BA: So did the moviemaking change you?
SK: I think they always change you a little bit. I know I have a lot more grey in my beard right now. But, they always change you in some way. I mean, Scott Walker had set a certain bar as an artist and he was someone I felt that I could learn lessons from in terms of how strong you have to be to be an artist and to go down a certain path. I don’t think I could ever be that strong, to go so fully into an artistic wilderness on your own and do something, though I would love to. I think sometimes economically and just logically you kind of can’t do that –
SK: But, in Yoshiki’s case, X Japan… there was such an artistic freedom.

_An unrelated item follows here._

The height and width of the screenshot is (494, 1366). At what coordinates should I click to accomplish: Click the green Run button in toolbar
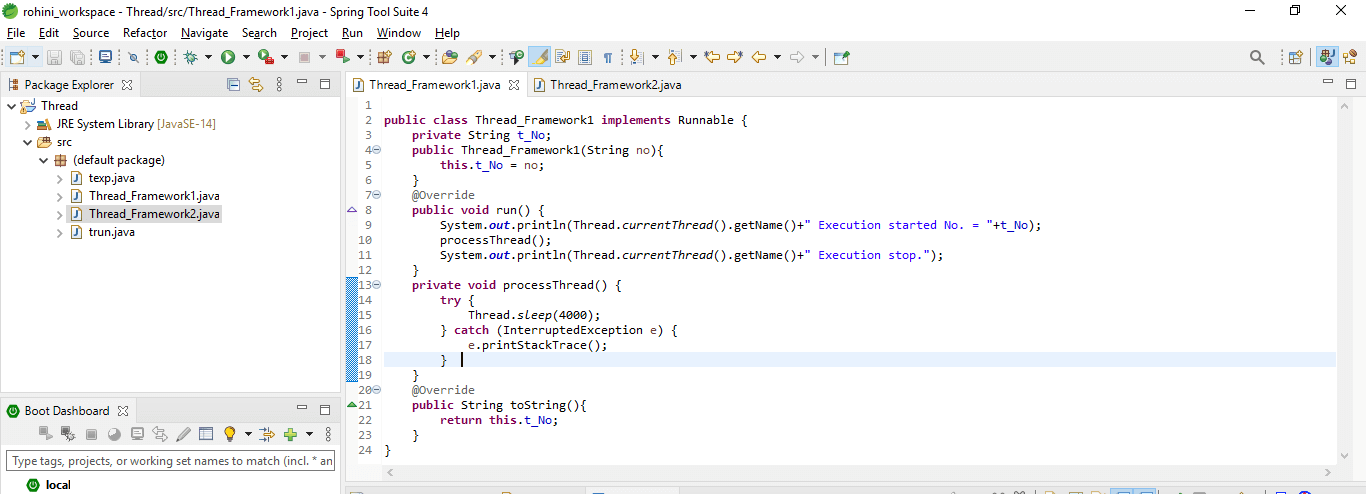228,58
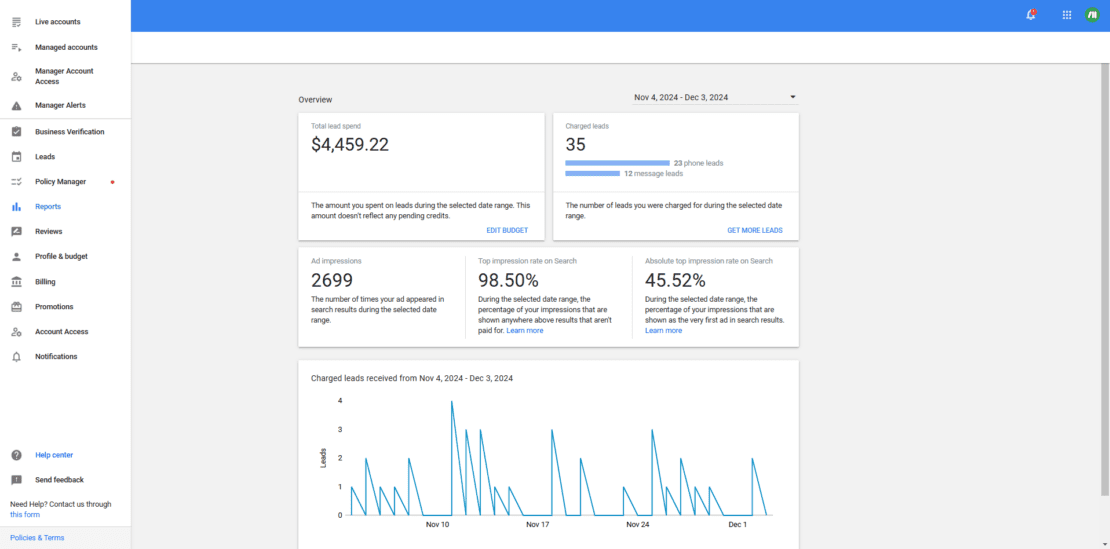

It was more about freedom, in a lot of ways. He didn’t mess with us at all and literally, the film was 90% finished, accepted into Sundance, and then we showed him a cut. He gave us that much kind of leeway.

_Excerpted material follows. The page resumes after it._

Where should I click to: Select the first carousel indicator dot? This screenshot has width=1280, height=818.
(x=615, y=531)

BA: Did you get feedback after that?
SK: A little bit. But it really, it was so minor, because the film was done. There was kind of no going back after a point, so it was a bit of a risk. I think what I took away from his kind of artistic project that allowed us to push it that far visually and emotionally. You kind of feed on the artist and their aesthetic world–that’s kind of how I try to then put that back into the film and try to make sure it’s all calibrated in a way that feels like the music and feels like the show and has a visual aspect that rises to the level of the subject, you know. And it was that kind of excessive freedom that I think he brings to his art that really fueled us and let us really stretch out and do something different with it.
BA: Did you feel like he was collaborating with you?

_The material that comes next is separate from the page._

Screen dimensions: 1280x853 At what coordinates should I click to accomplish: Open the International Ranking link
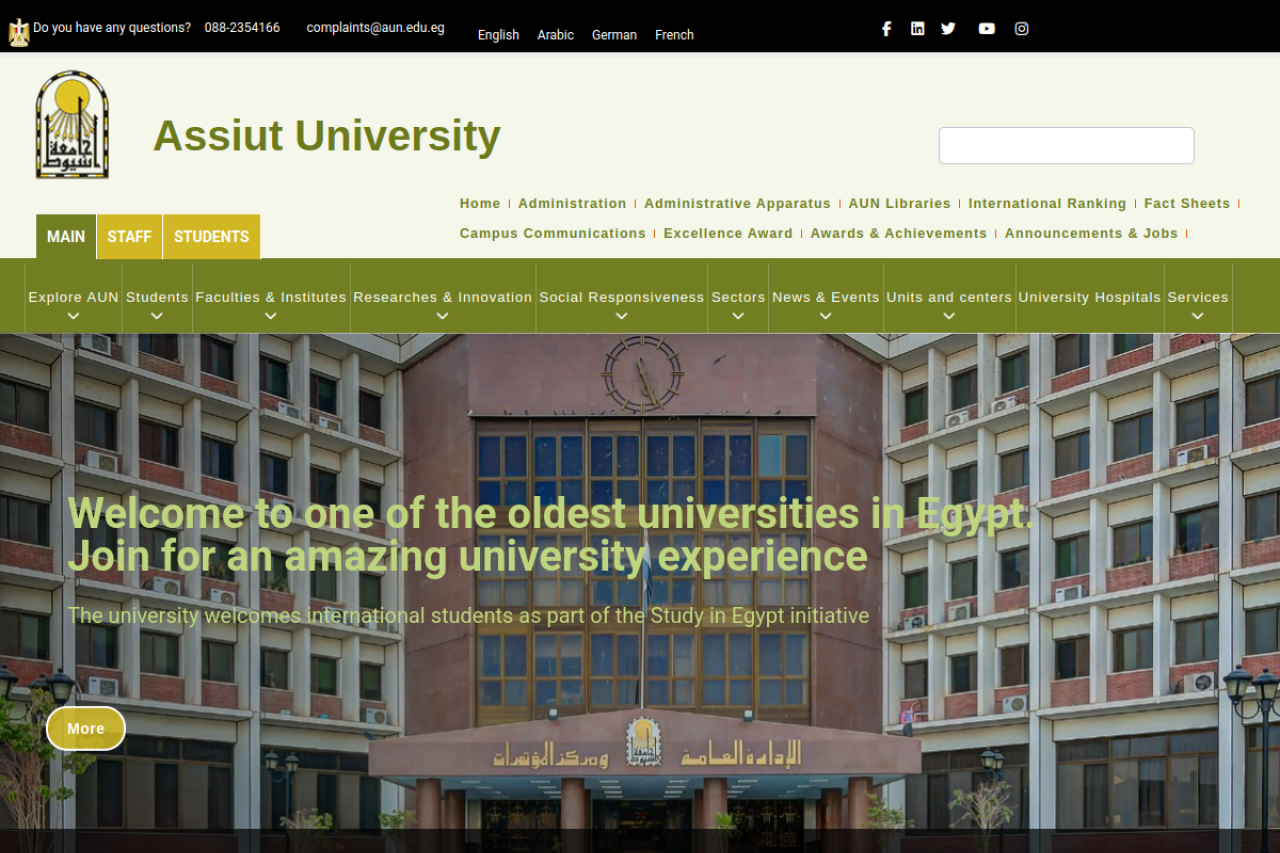pos(1046,203)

SK: Oh yeah. Yeah yeah yeah. You know, he says, “Oh, I was too busy to mess with you,” Because he is really on the go all the time. But he said to him it was just a level of trust, so he couldn’t be involved because it’s too painful. He says it a lot and it’s a good story but I do buy it because I’ve seen it in action–he could hardly edit the DVD of the Last Live concert, you know. He said it took him three or four years to finish it because he would watch five minutes and he’d have to go cry and take a break. And that’s one show, forget about the whole career.
BA: Did you ever find a barrier or a wall that he wouldn’t let you through? Like when you asked him about why Taiji got thrown out, and he said, “I’m not telling.”
SK: Those aren’t necessarily walls or barriers, there are just certain things that you know, if he’s not gonna answer, he’s not gonna answer. And we’ve never got an even off the record, that’s one he’s going to take to his grave. Which is fine. I think we need to leave a little mystery intact.
BA: Cool. So you’re still in love with this movie?
SK: I love this movie. I love this movie. I can’t remember – was it Picasso, they asked him, what’s your favorite painting, he says, “the last one, or the next one,” or whatever it is. It’s only in the last few weeks of really showing it to a lot of diverse audiences where you’re really feeling the impact of it. And your perception of it keeps changing. But, yeah, I’m really proud of it. I’m really proud of it. I love it. Which I said about the Backstreet Boys movie, and I love that movie. (laughter) But this one’s just like another level. There’s just something other about this one. It was more of a challenge and I just think it’s visually one of the most stunning things I’ve done yet. I had such great collaborators, like really great collaborators, behind the camera and the graphics team, my editorial team… Everyone just knocked it out on this one. I love it.